Un altro fenomeno che ha intensificato il vento solare in direzione della Terra è stata una espulsione di massa coronale (Coronal Mass Ejection, CME), ossia una vera e propria espulsione di materiale dalla corona solare nell’eliosfera.

Insomma, al momento sul Sole stanno avvenendo numerosissimi fenomeni particolarmente intensi in grado di accelerare il vento solare che, una volta giunto in prossimità del nostro pianeta, interagisce con la nostra magnetosfera causando non pochi disagi.

Al momento infatti la NOAA (National Oceanic and Atmospheric Administration), l’agenzia scientifica e normativa statunitense che, tra le altre cose, si occupa di monitorare e redigere bollettini sull’attività solare, ha previsto un’intensa tempesta geomagnetica di classe G4, ovvero “severa”.

Oggi potremo ammirare l'aurora dall'Italia?

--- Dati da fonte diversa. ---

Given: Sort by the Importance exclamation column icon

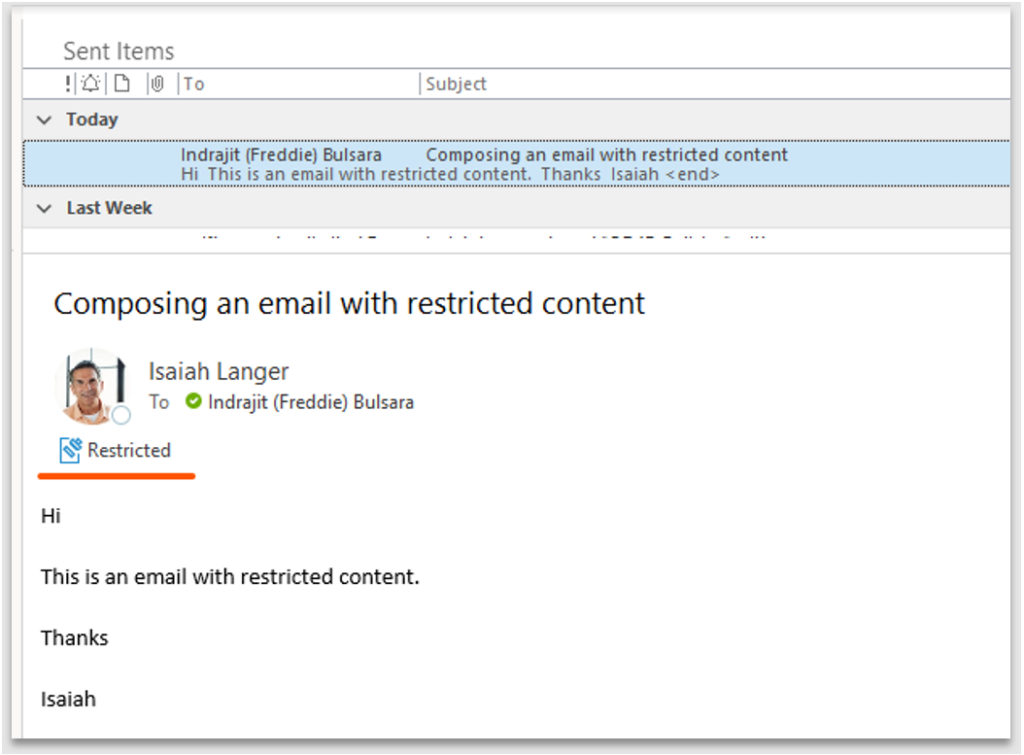Looking at the screenshot, I should (x=67, y=84).
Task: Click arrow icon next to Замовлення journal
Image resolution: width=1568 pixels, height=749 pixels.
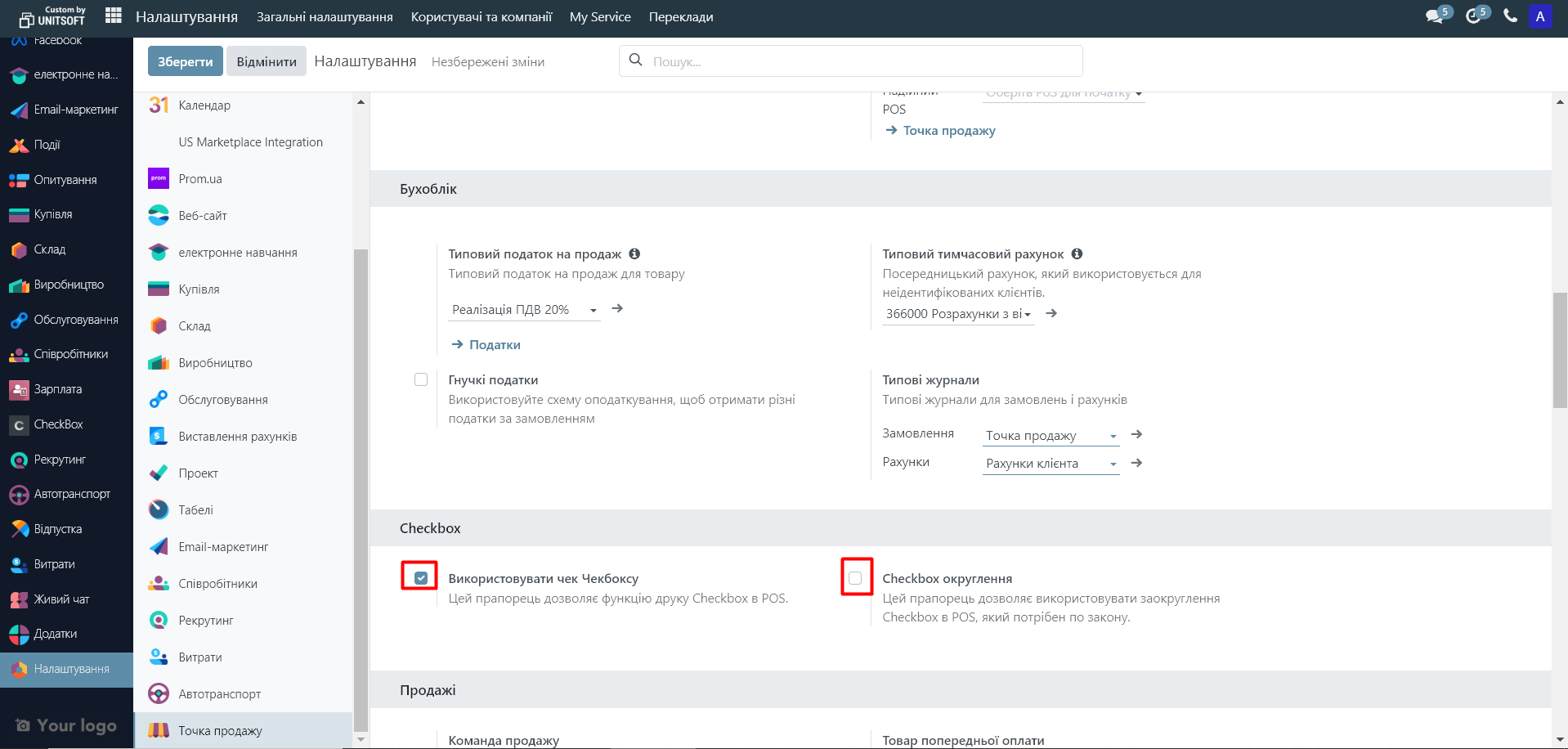Action: pos(1136,434)
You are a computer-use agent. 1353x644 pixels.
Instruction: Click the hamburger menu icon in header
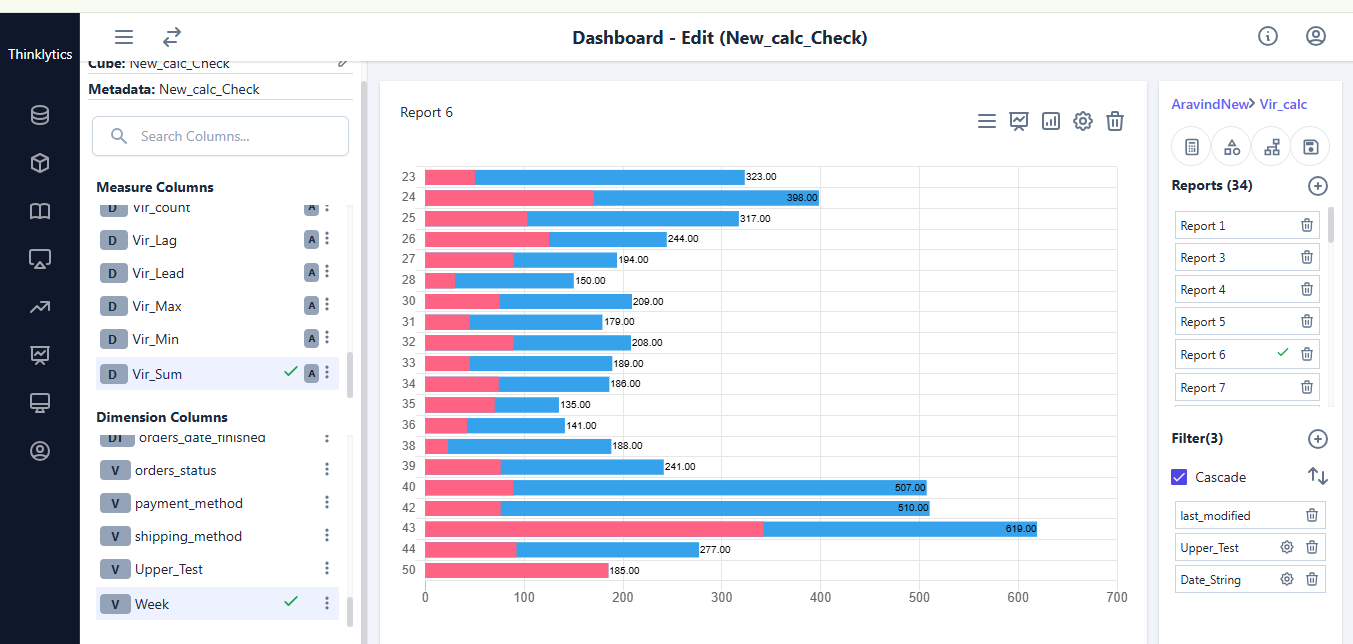pyautogui.click(x=124, y=37)
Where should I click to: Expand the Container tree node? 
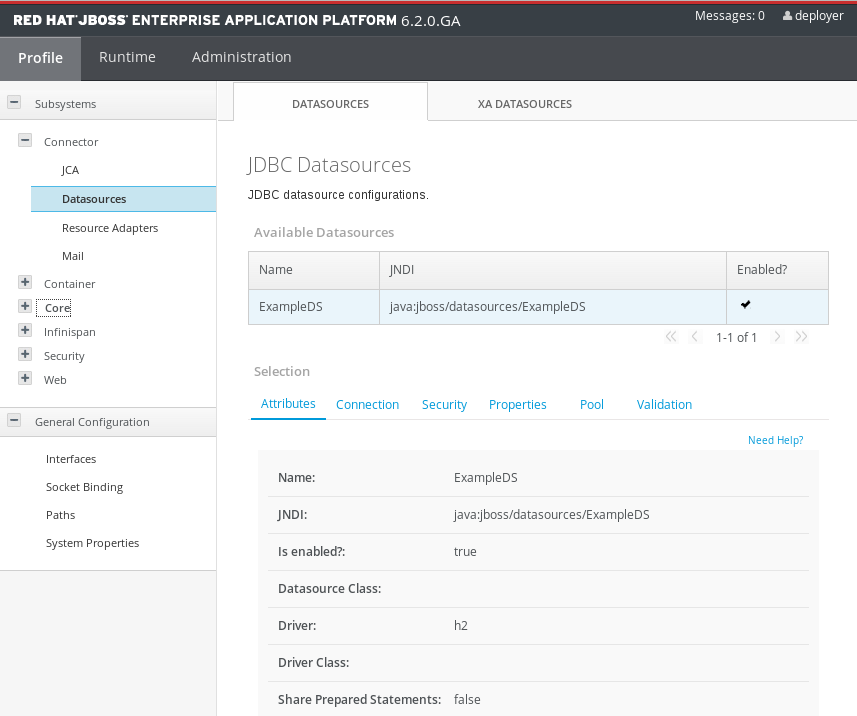coord(25,283)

Questa tempesta la notte scorsa ha portato intense aurore anche a latitudini insolite che sono state avvistate persino dall’Italia, in particolare in Veneto, in Lombardia e in Trentino Alto Adige.

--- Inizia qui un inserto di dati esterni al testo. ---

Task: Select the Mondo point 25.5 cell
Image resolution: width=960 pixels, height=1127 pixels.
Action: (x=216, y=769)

Nel caso in cui la tempesta perduri con questa intensità anche nelle prossime ore saranno sempre gli abitanti del nord Italia a poter godere di questo spettacolo, sia per la latitudine maggiore che per l’assenza di nubi che invece stanno ricoprendo i cieli delle regioni centro-meridionali rendendo impossibile l’osservazione di eventuali aurore.

Sicuramente, come per tutti gli spettacoli celesti sarà importante recarsi in un luogo buio, lontano da fonti luminose.

Inoltre, siccome le ultime osservazioni mostrano un generale indebolimento di questa tempesta, sarà abbastanza difficile riuscire ad ammirare eventuali aurore dall’Italia, sicuramente gli abitanti dell’Europa settentrionale saranno più fortunati di noi.